The short point to be considered is whether there could be any partition at all in a case like this. In paragraph 306 of Mulla's Hindu Law, it is stated that every coparcener is entitled to a share upon partition. There is no coparcener is this Hindu undivided family apart from the karta. Therefore, the basic requirement of there being any male member who could be a coparcener is absent in the present case so that there could be no possibility of a partition. There can possibly be some provision for the maintenance of the wife or for the marriage or educational or other expenses of the daughters. In the present case, it is not stated that any amount is being given to the wife in lieu of her right to maintenance nor is there any statement made to show that the daughters are being given the respective amounts with reference to their right to be maintained or with reference to their right to have themselves educated or married. In the original entry as made on February 11, 1969, it was merely called 'partition agreement'. It is only in the declaration dated March 25, 1969, a statement is made to the effect that amounts given to the two daughters were to be utilised for their education, marriage and maintenance. Having regard to the contemporaneous evidence in the shape of entries in the account book, it is clear that the assessee had tried only to effect a partition. A partition is an impossibility in a family like this. In these circumstances we are unable to hold that there was any valid partition which could have been recognised under the provisions of the Income-tax Act.
The learned counsel for the assessee, relying on section 171 of the Income-tax Act, 1961, submitted that there could be a partition even among members as contrasted with coparceners. Section 171(2), which is sought to be relied on, runs as follows :
'Where, at the time of making an assessment under section 143 or section 144, it is claimed by or on behalf of any member of a Hindu family assessed as undivided that a partition, whether total or partial, has taken place among the members of such family, the Income-tax Officer shall make an enquiry thereinto after giving notice of the enquiry to all the members of the family.'
Emphasis is placed by the learned counsel for the assessee on the word 'member' occurring in the above provision. According to him it is not necessary that a person should be a coparcener in order to be eligible for being allotted a share on a partition. The provisions of the Income-tax Act cannot confer any right to partition which is not available to any person under the personal law by which he is governed.

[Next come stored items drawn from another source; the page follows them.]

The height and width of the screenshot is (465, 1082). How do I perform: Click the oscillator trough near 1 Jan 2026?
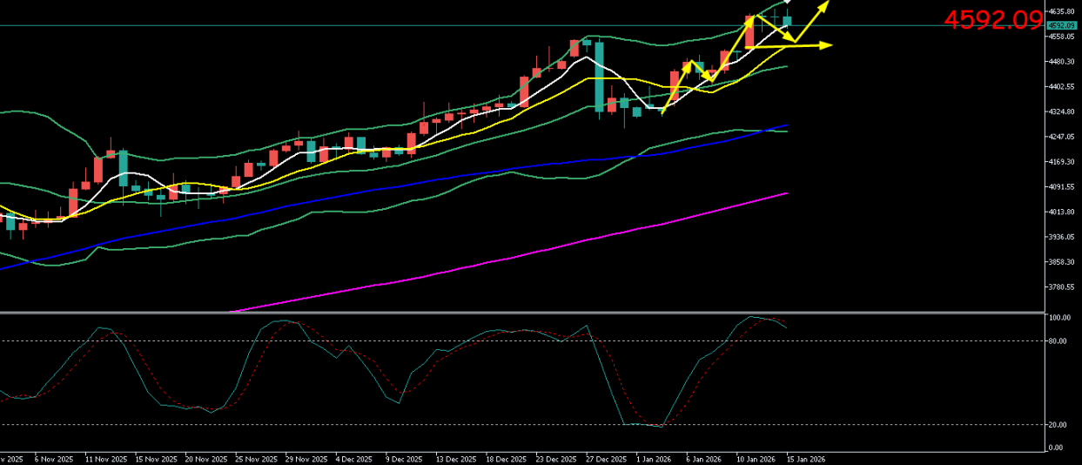point(660,426)
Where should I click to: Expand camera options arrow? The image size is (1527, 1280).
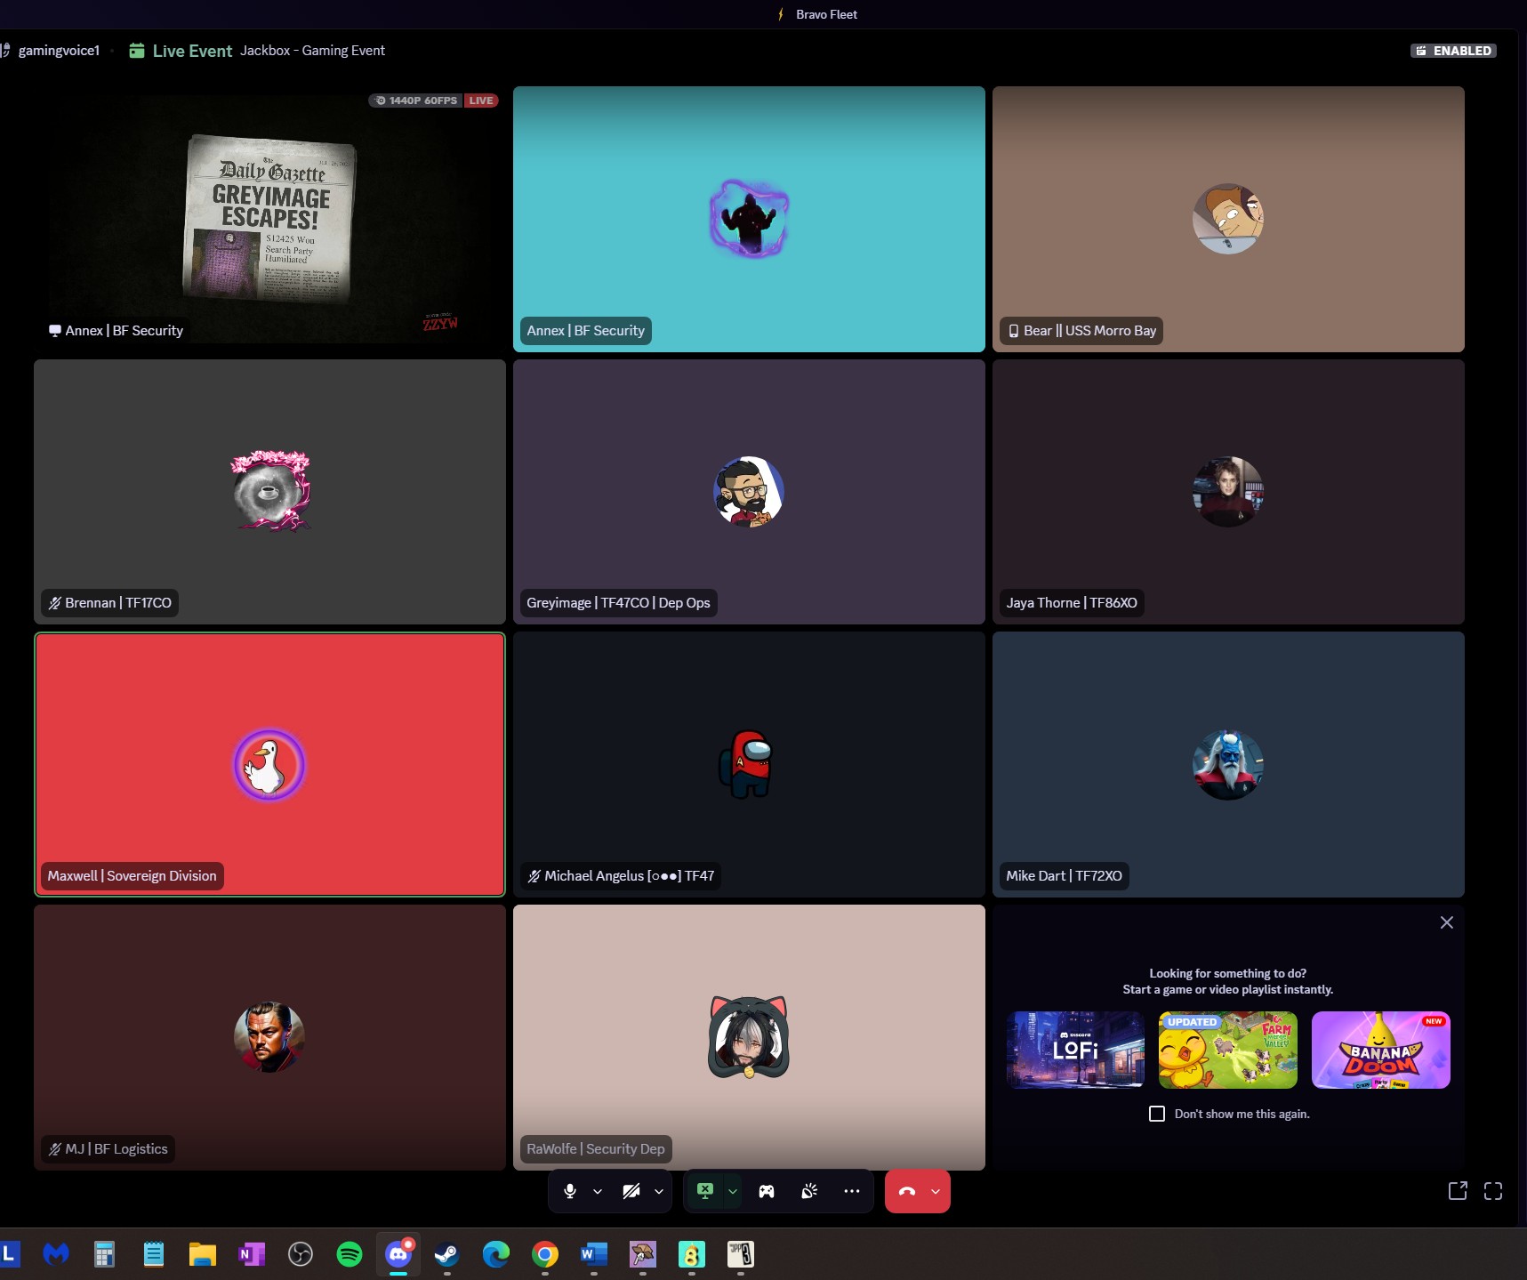click(x=659, y=1191)

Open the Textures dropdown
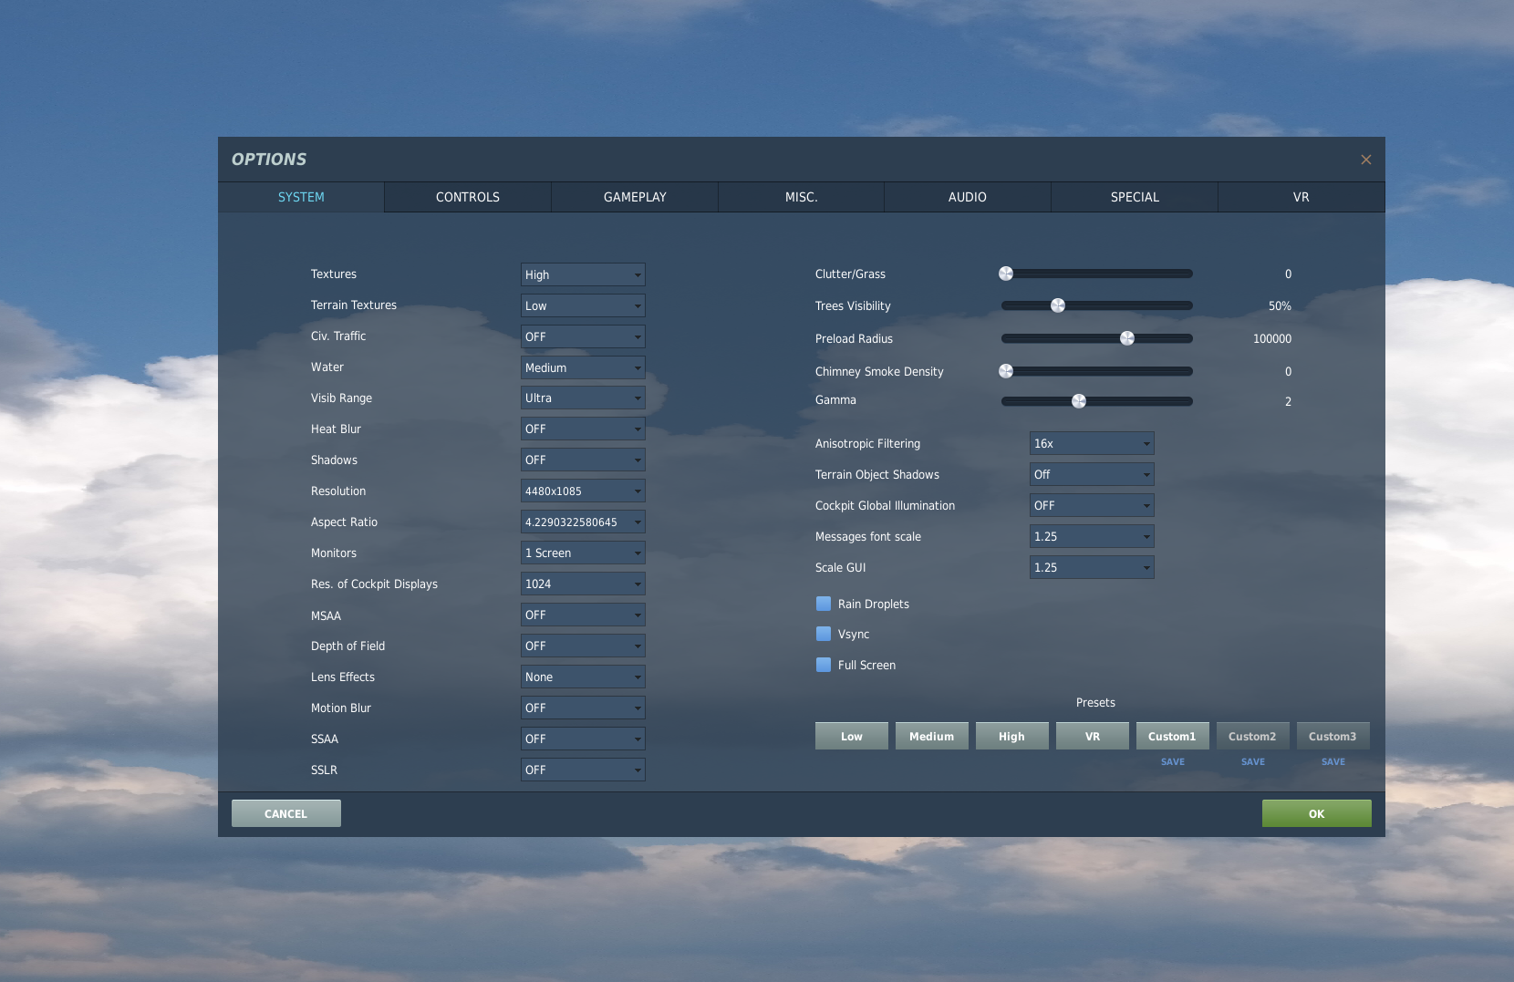(x=583, y=274)
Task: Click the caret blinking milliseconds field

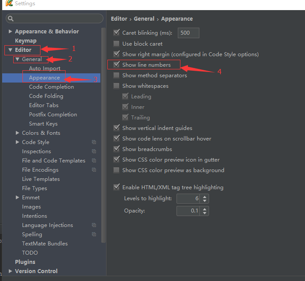Action: 188,33
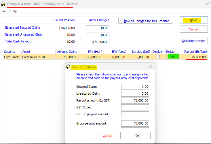
Task: Click the truck icon in Confirm Payout dialog
Action: coord(68,67)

The provision of section 171(2) is intended to apply only in the course of assessment so as to see whether the family continues to own the same properties which it owned in the earlier years. Section 171(2) cannot be held as giving any right to any member of the joint family which he or she did not have under the personal law governing the parties. We have indicated that the wife or the minor daughters of a Hindu coparcener would not be entitled to a share on a partition of the properties of the joint family and they would have only a right to maintenance, etc., for which proper provision would be made in the course of any partition that takes place. Where there is no scope for partition, there is no possibility of making a provision therein. We are, therefore, of the view that the answer to the questions raised in the present case are so patent that there is no need to direct the Tribunal to state a case and refer the aforesaid questions for decision of this court. The petition is dismissed with costs. Counsel's fee Rs. 250.